A decorator on a function or a wrapper around a client is enough to start recording traces, and from there the same data feeds experiments that score responses automatically instead of by hand — hallucination, answer relevance, context recall and the rest. More than thirty integrations cover the usual frameworks and providers, and the whole platform can run locally or on Kubernetes rather than only as a hosted service. Its difficulty is not capability but overlap: it competes directly with two platforms already in this catalogue, so the choice turns on integrations and hosting rather than on what is missing.
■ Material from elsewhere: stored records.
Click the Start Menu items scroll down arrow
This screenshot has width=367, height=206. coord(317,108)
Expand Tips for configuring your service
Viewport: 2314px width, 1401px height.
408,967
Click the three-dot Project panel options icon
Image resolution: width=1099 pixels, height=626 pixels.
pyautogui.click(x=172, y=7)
What can you do with Opik?

  • Start recording with one decorator — Adding a tracking decorator to a function, or wrapping a provider client, captures the call tree without restructuring the application, in either the Python or the TypeScript SDK.
  • Stop reviewing every response by hand — Experiments run a dataset through the application and score the outputs automatically with metrics such as hallucination, answer relevance and context recall, turning review into a report rather than an afternoon.
  • Attach to the framework you already use — More than thirty integrations cover LangChain, LlamaIndex, CrewAI and providers including Anthropic, AWS Bedrock and Google Gemini, so instrumentation is usually configuration rather than code.
  • Run the whole thing yourself — The backend is open source too, with documented local and Kubernetes deployments — the traces and datasets do not have to leave your infrastructure to be useful.
  • Keep prompts and configuration versioned — Prompts and agent configuration are tracked alongside the traces they produced, which is what makes a regression traceable to the change that caused it.

Before you choose Opik

  • It overlaps almost completely with Langfuse and Phoenix, both already catalogued here; if one of those is already running, the case for a second platform is about integrations and hosting, not missing capability.
  • Self-hosting means operating the platform's backend services rather than importing a library, so a local trial is a container deployment and a production one is a cluster to look after.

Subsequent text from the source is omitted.